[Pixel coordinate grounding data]
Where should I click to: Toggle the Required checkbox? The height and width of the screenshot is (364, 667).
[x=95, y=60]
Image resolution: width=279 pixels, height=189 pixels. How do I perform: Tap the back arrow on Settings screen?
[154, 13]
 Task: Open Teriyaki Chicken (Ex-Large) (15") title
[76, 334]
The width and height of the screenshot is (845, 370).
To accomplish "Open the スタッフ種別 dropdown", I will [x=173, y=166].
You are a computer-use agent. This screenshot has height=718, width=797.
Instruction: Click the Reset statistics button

==

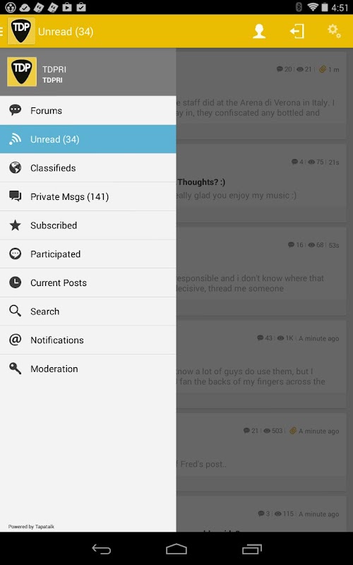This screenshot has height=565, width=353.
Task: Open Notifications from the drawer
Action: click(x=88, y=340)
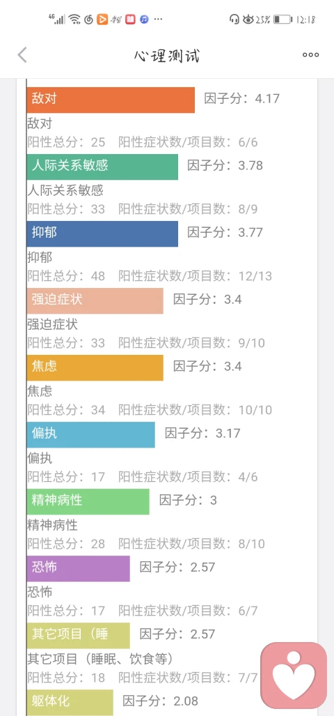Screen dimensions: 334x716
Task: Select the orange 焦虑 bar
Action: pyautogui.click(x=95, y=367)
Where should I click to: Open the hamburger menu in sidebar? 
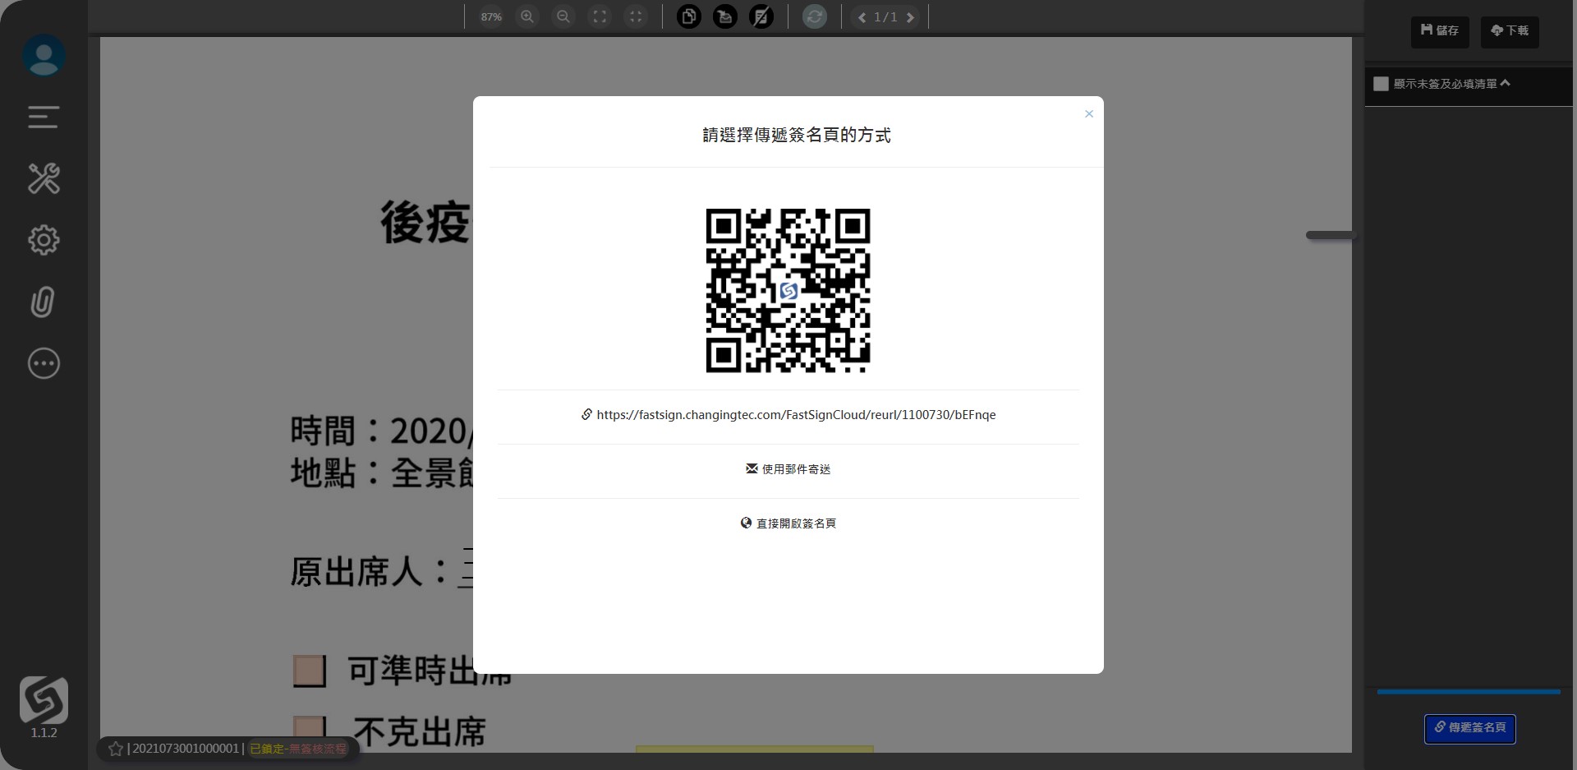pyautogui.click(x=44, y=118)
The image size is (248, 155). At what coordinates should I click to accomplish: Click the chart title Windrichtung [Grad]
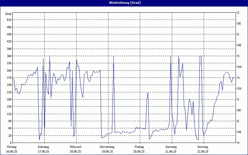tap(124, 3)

§ **Task brief**: From the records above, transcribe exactly the run of lines that opens with the line holding "Task: Open Teriyaki" and closes with the line holding "Instruction: Click the", both included.

§ **Answer space**:
 Task: Open Teriyaki Chicken (Ex-Large) (15") title
[76, 334]
The width and height of the screenshot is (845, 370).
To accomplish "Open the スタッフ種別 dropdown", I will [x=173, y=166].
You are a computer-use agent. This screenshot has height=718, width=797.
Instruction: Click the Reset statistics button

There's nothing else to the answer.